Problem to solve:
Only the lines from the one that contains "Expand hidden icons in the system tray" through the last line of the records should appear, each printed exactly as it is.

Data excerpts:
Segment Open
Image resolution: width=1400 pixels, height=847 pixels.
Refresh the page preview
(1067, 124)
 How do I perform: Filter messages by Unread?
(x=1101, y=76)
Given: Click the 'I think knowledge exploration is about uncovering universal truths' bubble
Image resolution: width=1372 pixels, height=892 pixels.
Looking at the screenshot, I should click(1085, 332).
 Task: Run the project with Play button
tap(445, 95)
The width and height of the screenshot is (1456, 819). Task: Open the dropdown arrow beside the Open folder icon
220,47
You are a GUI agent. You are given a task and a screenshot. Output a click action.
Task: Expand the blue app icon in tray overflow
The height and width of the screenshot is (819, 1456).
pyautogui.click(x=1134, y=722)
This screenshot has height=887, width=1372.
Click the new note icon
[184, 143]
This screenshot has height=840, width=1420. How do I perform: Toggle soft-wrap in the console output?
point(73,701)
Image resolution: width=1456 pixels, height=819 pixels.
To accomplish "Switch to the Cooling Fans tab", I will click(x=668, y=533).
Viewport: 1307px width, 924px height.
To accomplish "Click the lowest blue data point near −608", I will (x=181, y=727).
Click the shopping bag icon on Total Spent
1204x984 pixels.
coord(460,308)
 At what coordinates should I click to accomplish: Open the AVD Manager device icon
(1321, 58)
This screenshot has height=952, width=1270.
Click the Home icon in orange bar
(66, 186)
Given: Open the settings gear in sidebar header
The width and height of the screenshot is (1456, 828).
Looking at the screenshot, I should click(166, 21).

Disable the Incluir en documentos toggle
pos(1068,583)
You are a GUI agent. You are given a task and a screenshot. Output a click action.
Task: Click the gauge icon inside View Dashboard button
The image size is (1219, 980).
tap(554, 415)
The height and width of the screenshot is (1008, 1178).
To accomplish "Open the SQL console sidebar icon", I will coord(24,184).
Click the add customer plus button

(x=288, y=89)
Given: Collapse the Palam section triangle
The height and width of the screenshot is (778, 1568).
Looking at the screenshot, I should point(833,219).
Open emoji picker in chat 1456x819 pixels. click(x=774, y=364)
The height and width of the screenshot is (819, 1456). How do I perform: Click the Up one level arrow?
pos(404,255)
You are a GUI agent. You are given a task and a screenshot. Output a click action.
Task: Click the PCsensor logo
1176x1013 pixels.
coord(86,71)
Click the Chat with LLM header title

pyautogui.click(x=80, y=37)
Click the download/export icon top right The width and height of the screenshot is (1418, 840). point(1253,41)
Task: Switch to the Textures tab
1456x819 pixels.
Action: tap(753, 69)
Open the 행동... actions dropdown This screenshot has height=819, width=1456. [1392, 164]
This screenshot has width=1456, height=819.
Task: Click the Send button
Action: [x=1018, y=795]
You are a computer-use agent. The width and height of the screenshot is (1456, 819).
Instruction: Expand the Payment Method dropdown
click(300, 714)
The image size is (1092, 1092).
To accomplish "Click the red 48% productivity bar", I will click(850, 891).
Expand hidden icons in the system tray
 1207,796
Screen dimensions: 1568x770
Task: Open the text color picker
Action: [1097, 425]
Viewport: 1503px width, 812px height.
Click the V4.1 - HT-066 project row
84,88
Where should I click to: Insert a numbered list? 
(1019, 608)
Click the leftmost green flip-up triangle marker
Segment Closed
Output:
Expand hidden icons in the system tray
 1207,796
Screen dimensions: 1568x770
Task: Open the text color picker
Action: [1097, 425]
Viewport: 1503px width, 812px height.
Click the V4.1 - HT-066 project row
84,88
Where should I click to: Insert a numbered list? 
(1019, 608)
Click the leftmost green flip-up triangle marker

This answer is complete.